The expert client 308 may comprise a computing device (e.g., laptop, PDA, cellular phone) which has communication network access ability. For example, the expert client 308 may be a desktop computer initiating a browser to exchange information via the communication network 304 with the online consultation system 102. The expert client 308 may also be associated with other devices for communication such as a telephone.

In accordance with one embodiment, an affiliate system 310 may be provided in the exemplary environment 300. The affiliate system 310 may comprise an affiliate website or other portal which may include some of the components of the online consultation system 102 or direct their users to the online consultation system 102. The affiliate system 310 may also be associated with other devices for communication such as a telephone. For example, the affiliate system 310 may provide a website for a car group. A link or question box may be provided on the affiliate website to allow members of the car group to ask questions. Answers in response to the questions may be provided, in part, from the online consultation system 102, or the member asking the question may be directed to the online consultation system 102 for the answer. The members may, in some cases, only have access to certain categories or experts. In one embodiment, a RSS feed may be used to feed data from the consultation system 102 to the affiliate system 310. The users of the affiliate system 310 may be tagged with the affiliate depending on if and how the users are registered with the online consultation system 102. It should be noted that the affiliate system 310 may comprise any type or category of affiliate sites. In some cases, the affiliate system 310 may involve questions being answered by the affiliate or persons involved with the affiliate.

The environment 300 of FIG. 3 is exemplary. Alternative embodiments may comprise any number of online consultation systems 102, user clients 306, expert clients 308, and affiliate systems 310 coupled together via any type of one or more communication networks 304, and still be within the scope of exemplary embodiments of the present invention. For example, while only one online consultation system 102 is shown in the environment 300, alternative embodiments may comprise more than one online consultation system 102. For instance, the online consultation systems 102 may be regionally established.
○ ○ ○ ○
:: What to do ::
(a) Can you copy the passage on the online consultation system word for word, from "The environment 300 of" up to and including "be regionally established."?
(b) How would the passage on the online consultation system go on after its final sentence? Write the part that follows.

:: Dataset content ::
○ ○ ○ ○
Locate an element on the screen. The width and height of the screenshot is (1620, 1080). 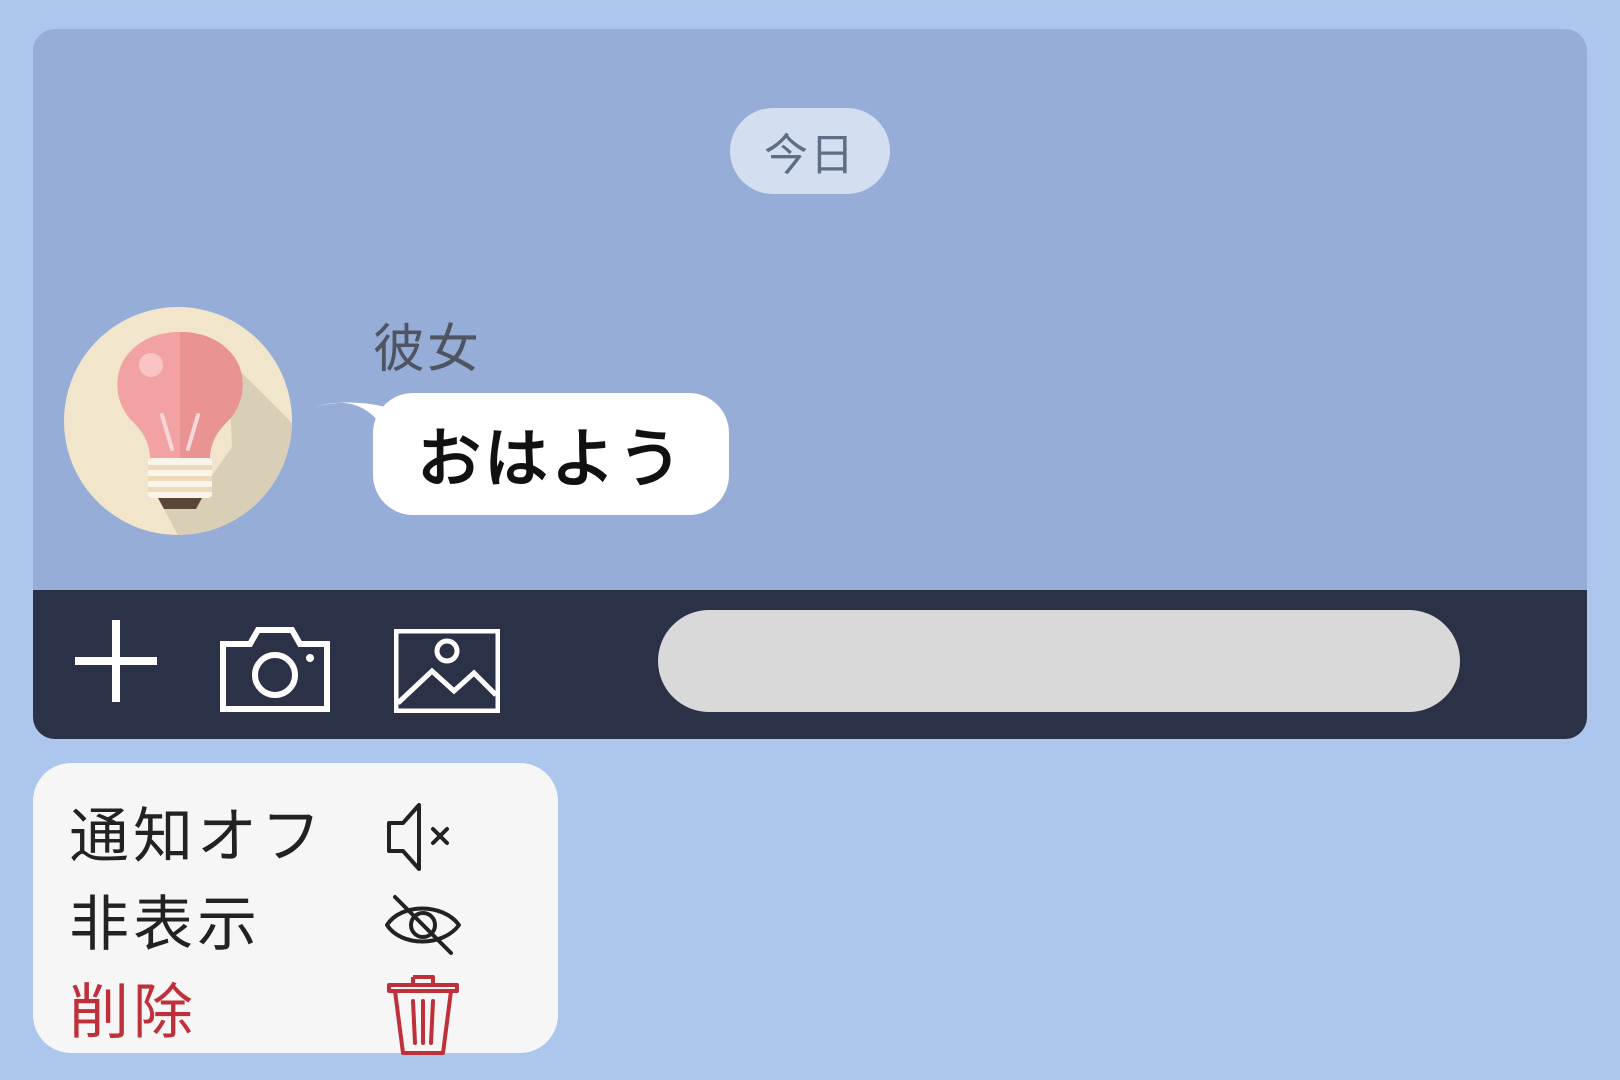
date-separator: 今日 is located at coordinates (810, 151).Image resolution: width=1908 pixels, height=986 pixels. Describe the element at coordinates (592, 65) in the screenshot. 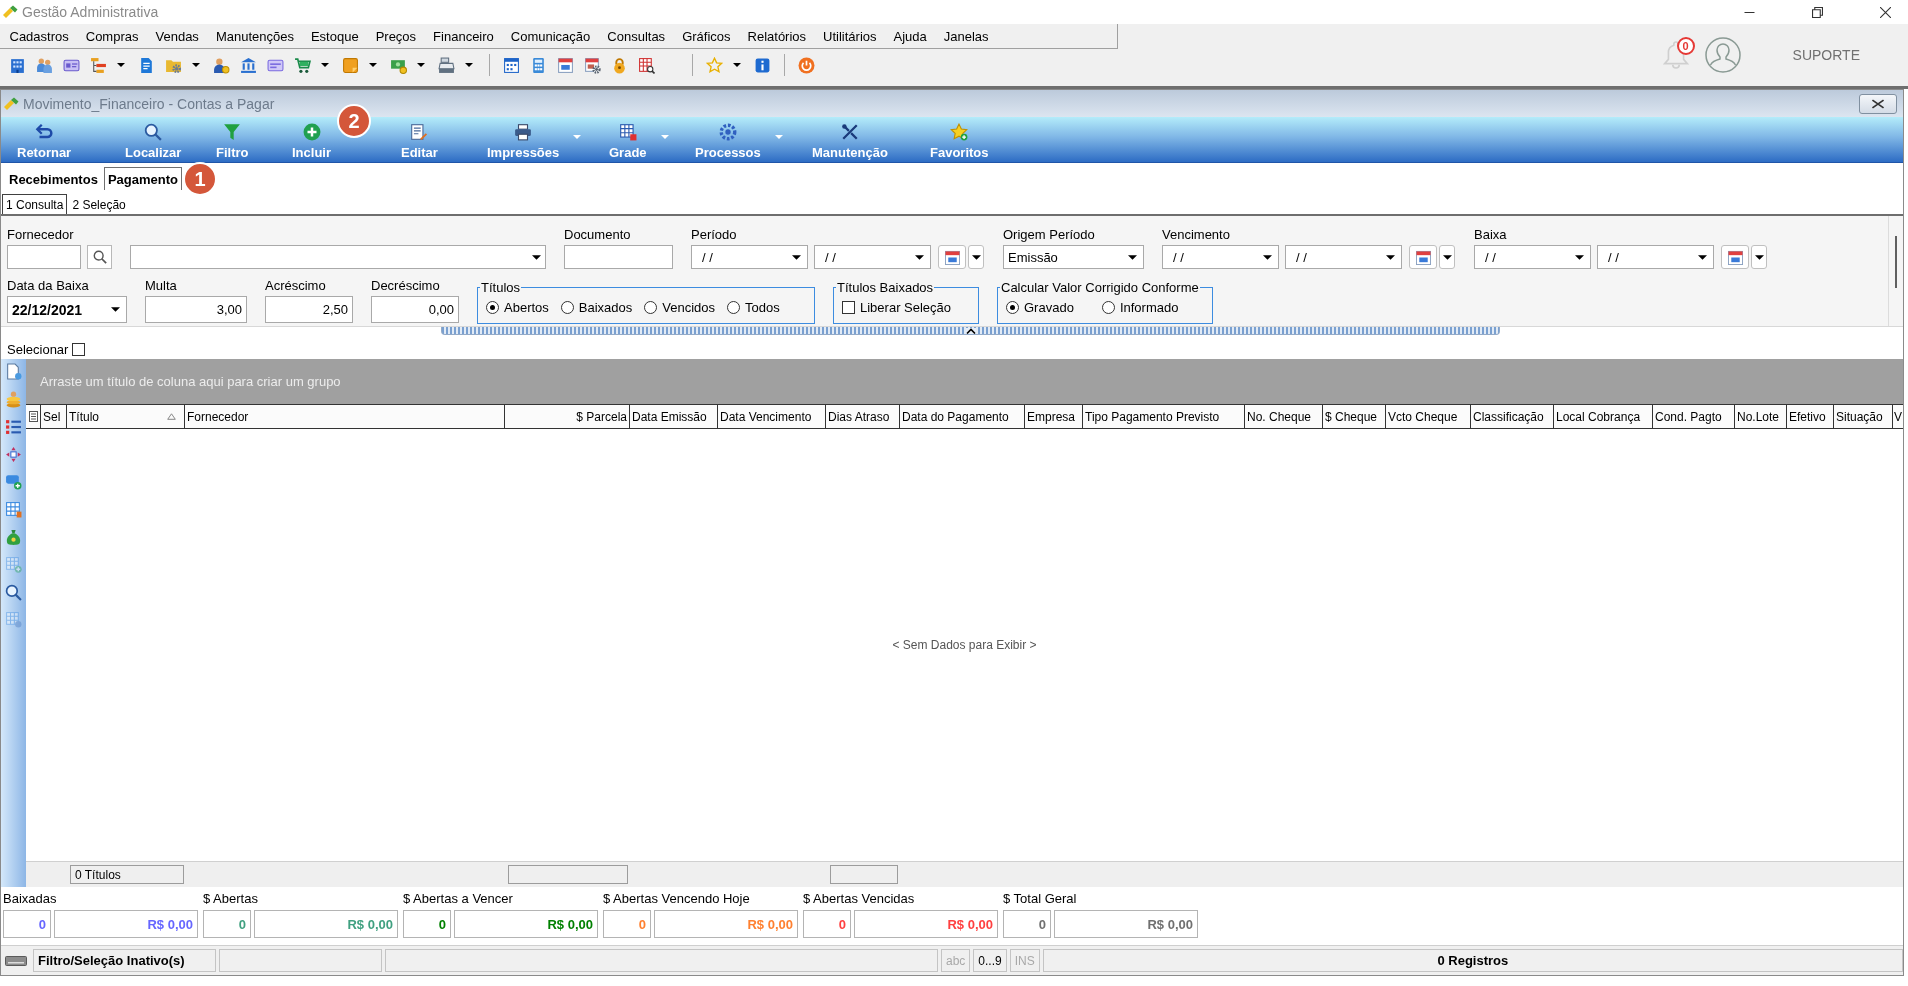

I see `calendar-gear-icon` at that location.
○ ○ ○ ○
:: Task results ::
(a)
The environment 300 of FIG. 3 is exemplary. Alternative embodiments may comprise any number of online consultation systems 102, user clients 306, expert clients 308, and affiliate systems 310 coupled together via any type of one or more communication networks 304, and still be within the scope of exemplary embodiments of the present invention. For example, while only one online consultation system 102 is shown in the environment 300, alternative embodiments may comprise more than one online consultation system 102. For instance, the online consultation systems 102 may be regionally established.

(b)
Modules, Components, and Logic

Certain embodiments described herein may be implemented as logic or a number of modules, engines, components, or mechanisms. A module, engine, logic, component, or mechanism (collectively referred to as a “module”) may be a tangible unit capable of performing certain operations and configured or arranged in a certain manner. In certain exemplary embodiments, one or more computer systems (e.g., a standalone, client, or server computer system) or one or more components of a computer system (e.g., a processor or a group of processors) may be configured by software (e.g., an application or application portion) or firmware (note that software and firmware can generally be used interchangeably herein as is known by a skilled artisan) as a module that operates to perform certain operations described herein.

In various embodiments, a module may be implemented mechanically or electronically. For example, a module may comprise dedicated circuitry or logic that is permanently configured (e.g., within a special-purpose processor, application specific integrated circuit (ASIC), or array) to perform certain operations. A module may also comprise programmable logic or circuitry (e.g., as encompassed within a general-purpose processor or other programmable processor) that is temporarily configured by software or firmware to perform certain operations. It will be appreciated that a decision to implement a module mechanically, in the dedicated and permanently configured circuitry or in temporarily configured circuitry (e.g., configured by software) may be driven by, for example, cost, time, energy-usage, and package size considerations.

Accordingly, the term module or engine should be understood to encompass a tangible entity, be that an entity that is physically constructed, permanently configured (e.g., hardwired), or temporarily configured (e.g., programmed) to operate in a certain manner or to perform certain operations described herein. Considering embodiments in which modules or components are temporarily configured (e.g., programmed), each of the modules or components need not be configured or instantiated at any one instance in time.

For example, where the modules or components comprise a general-purpose processor configured using software, the general-purpose processor may be configured as respective different modules at different times. Software may accordingly configure the processor to constitute a particular module at one instance of time and to constitute a different module at a different instance of time.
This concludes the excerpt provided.